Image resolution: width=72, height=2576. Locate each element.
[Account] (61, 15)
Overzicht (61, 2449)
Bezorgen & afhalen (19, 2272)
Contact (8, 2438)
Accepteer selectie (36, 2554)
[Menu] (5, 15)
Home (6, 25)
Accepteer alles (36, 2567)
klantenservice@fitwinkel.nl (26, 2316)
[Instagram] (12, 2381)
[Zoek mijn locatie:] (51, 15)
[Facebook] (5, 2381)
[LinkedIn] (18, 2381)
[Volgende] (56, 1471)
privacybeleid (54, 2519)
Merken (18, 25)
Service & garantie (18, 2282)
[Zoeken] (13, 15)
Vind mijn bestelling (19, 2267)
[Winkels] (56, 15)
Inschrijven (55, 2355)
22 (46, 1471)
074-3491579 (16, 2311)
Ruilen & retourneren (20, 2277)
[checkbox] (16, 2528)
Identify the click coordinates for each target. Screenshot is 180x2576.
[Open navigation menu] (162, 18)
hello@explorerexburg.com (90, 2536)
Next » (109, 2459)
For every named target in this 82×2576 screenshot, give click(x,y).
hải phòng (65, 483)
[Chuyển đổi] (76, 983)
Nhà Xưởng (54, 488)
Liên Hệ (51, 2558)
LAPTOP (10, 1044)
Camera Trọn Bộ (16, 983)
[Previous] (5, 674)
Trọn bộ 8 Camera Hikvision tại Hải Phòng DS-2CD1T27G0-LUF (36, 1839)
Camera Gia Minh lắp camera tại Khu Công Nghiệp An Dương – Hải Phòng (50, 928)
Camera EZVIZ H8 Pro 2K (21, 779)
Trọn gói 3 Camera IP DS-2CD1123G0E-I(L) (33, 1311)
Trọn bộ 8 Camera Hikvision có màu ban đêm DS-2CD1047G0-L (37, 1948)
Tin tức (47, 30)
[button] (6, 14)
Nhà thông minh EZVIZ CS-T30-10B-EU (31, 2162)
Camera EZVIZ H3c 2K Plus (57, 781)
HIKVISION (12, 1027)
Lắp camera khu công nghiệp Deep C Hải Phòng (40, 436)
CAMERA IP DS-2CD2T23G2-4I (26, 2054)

■ Exercise prompt: Go through the entries and repeat each one exactly.

■ Response to the exercise:
Image resolution: width=72, height=2576. Locate each element.
[Account] (61, 15)
Overzicht (61, 2449)
Bezorgen & afhalen (19, 2272)
Contact (8, 2438)
Accepteer selectie (36, 2554)
[Menu] (5, 15)
Home (6, 25)
Accepteer alles (36, 2567)
klantenservice@fitwinkel.nl (26, 2316)
[Instagram] (12, 2381)
[Zoek mijn locatie:] (51, 15)
[Facebook] (5, 2381)
[LinkedIn] (18, 2381)
[Volgende] (56, 1471)
privacybeleid (54, 2519)
Merken (18, 25)
Service & garantie (18, 2282)
[Zoeken] (13, 15)
Vind mijn bestelling (19, 2267)
[Winkels] (56, 15)
Inschrijven (55, 2355)
22 (46, 1471)
074-3491579 (16, 2311)
Ruilen & retourneren (20, 2277)
[checkbox] (16, 2528)
Identify the click coordinates for each target. Screenshot is 180x2576.
[Open navigation menu] (162, 18)
hello@explorerexburg.com (90, 2536)
Next » (109, 2459)
For every named target in this 82×2576 screenshot, give click(x,y).
hải phòng (65, 483)
[Chuyển đổi] (76, 983)
Nhà Xưởng (54, 488)
Liên Hệ (51, 2558)
LAPTOP (10, 1044)
Camera Trọn Bộ (16, 983)
[Previous] (5, 674)
Trọn bộ 8 Camera Hikvision tại Hải Phòng DS-2CD1T27G0-LUF (36, 1839)
Camera Gia Minh lắp camera tại Khu Công Nghiệp An Dương – Hải Phòng (50, 928)
Camera EZVIZ H8 Pro 2K (21, 779)
Trọn gói 3 Camera IP DS-2CD1123G0E-I(L) (33, 1311)
Trọn bộ 8 Camera Hikvision có màu ban đêm DS-2CD1047G0-L (37, 1948)
Tin tức (47, 30)
[button] (6, 14)
Nhà thông minh EZVIZ CS-T30-10B-EU (31, 2162)
Camera EZVIZ H3c 2K Plus (57, 781)
HIKVISION (12, 1027)
Lắp camera khu công nghiệp Deep C Hải Phòng (40, 436)
CAMERA IP DS-2CD2T23G2-4I (26, 2054)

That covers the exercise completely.